* **What you are asked to do**: Make a tally of the lines in the records that include the string "Элитные", and give only that number.

Saved data entries
== == ==

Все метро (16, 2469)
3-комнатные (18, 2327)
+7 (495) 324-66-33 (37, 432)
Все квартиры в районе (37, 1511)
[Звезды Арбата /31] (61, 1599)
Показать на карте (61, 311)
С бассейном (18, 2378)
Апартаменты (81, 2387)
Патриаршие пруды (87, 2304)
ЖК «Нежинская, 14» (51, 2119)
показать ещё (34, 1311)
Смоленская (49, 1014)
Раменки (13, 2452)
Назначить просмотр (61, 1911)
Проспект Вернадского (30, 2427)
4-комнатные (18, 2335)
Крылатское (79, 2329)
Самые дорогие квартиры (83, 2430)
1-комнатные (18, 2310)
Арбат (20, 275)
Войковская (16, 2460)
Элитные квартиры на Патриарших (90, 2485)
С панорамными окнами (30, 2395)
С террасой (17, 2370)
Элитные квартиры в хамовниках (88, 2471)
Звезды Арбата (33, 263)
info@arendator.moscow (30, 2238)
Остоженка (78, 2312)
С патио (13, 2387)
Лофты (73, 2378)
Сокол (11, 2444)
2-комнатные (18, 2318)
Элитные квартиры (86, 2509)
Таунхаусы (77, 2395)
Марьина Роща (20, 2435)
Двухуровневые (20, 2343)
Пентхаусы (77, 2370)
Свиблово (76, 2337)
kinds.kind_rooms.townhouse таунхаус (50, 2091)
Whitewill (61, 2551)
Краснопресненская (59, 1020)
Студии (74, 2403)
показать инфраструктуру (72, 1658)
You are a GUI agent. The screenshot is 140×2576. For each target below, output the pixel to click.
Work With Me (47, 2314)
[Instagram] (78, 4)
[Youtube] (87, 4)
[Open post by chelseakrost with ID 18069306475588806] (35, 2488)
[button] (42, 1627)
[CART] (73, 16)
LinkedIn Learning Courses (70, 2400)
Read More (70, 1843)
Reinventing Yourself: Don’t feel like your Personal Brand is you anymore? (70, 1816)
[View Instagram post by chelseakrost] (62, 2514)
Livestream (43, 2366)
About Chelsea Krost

== == ==

* **Solution**: 3